(DOCUMENT TEXT Opens)

COVID-19: Kiwis reveal abuse received after having coronavirus

"You really learned if you had a hard shell or not."
"You really learned if you had a hard shell or not." Photo credit: Getty

Kiwis have been abused after contracting COVID-19, even after recovering from the respiratory disease.

An unnamed woman told NZME the attitude from people towards those who had contracted the illness was "horrible".

"You really learned if you had a hard shell or not," she said.

"I could handle it, but my children, they were treated like lepers."

The woman said most of the abuse she'd received was over social media.

"You do feel a little alienated, like the minority, but it's just kind of interesting - I've definitely answered the same questions over and over," said Craig Murray, another man who contracted the virus.

"At the end of the day it's just really lucky we didn't have any really serious symptoms and didn't infect any others," Murray told NZME.

Auckland man Geoff Muilaga Brown, who was earlier hospitalised with COVID-19 and has since recovered, is urging New Zealanders to be kind.

"After I'd spent about 21 days out of [the] hospital, and completely recovered, I was in the supermarket with my daughter and she saw a person filming me with their phone," he told the NZ Herald.

"I just encourage people to be understanding, nobody asked for COVID-19."

Director-General of Health Dr Ashley Bloomfield this week reiterated that message.

"There is no stigma around having had COVID-19," he told reporters.

"Please be kind. Make them feel part of our society."

(DOCUMENT TEXT Closes)

§ **WORK REQUEST**
Write out the whole article about Kiwis facing abuse after having COVID-19, word for word. The listing that comes next is separate material with no connection to the article.

(PROVIDED INFORMATION Opens)

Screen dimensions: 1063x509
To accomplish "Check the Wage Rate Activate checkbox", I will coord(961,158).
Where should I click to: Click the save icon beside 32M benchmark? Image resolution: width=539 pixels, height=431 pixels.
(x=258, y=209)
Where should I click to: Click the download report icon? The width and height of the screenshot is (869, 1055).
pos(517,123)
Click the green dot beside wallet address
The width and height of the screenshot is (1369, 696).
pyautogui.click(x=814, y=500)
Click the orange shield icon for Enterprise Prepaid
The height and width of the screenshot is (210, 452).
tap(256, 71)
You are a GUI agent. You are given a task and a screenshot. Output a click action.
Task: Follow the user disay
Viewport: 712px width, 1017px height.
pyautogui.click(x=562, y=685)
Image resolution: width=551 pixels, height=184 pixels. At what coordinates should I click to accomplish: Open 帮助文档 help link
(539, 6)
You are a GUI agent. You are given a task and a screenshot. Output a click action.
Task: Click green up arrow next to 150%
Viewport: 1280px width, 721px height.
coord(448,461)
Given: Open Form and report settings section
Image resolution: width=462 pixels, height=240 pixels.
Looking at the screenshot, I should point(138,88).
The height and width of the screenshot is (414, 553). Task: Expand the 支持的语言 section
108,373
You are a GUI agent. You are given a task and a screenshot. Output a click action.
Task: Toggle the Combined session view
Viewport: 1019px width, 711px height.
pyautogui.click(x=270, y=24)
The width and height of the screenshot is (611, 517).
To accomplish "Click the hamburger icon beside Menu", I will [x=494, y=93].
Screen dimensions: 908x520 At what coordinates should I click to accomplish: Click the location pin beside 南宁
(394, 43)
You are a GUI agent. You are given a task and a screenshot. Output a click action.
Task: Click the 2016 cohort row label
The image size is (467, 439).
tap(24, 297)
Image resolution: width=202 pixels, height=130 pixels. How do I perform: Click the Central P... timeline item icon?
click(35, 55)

(PROVIDED INFORMATION Closes)

§ **SOLUTION TO THIS TASK**
COVID-19: Kiwis reveal abuse received after having coronavirus

"You really learned if you had a hard shell or not."
"You really learned if you had a hard shell or not." Photo credit: Getty

Kiwis have been abused after contracting COVID-19, even after recovering from the respiratory disease.

An unnamed woman told NZME the attitude from people towards those who had contracted the illness was "horrible".

"You really learned if you had a hard shell or not," she said.

"I could handle it, but my children, they were treated like lepers."

The woman said most of the abuse she'd received was over social media.

"You do feel a little alienated, like the minority, but it's just kind of interesting - I've definitely answered the same questions over and over," said Craig Murray, another man who contracted the virus.

"At the end of the day it's just really lucky we didn't have any really serious symptoms and didn't infect any others," Murray told NZME.

Auckland man Geoff Muilaga Brown, who was earlier hospitalised with COVID-19 and has since recovered, is urging New Zealanders to be kind.

"After I'd spent about 21 days out of [the] hospital, and completely recovered, I was in the supermarket with my daughter and she saw a person filming me with their phone," he told the NZ Herald.

"I just encourage people to be understanding, nobody asked for COVID-19."

Director-General of Health Dr Ashley Bloomfield this week reiterated that message.

"There is no stigma around having had COVID-19," he told reporters.

"Please be kind. Make them feel part of our society."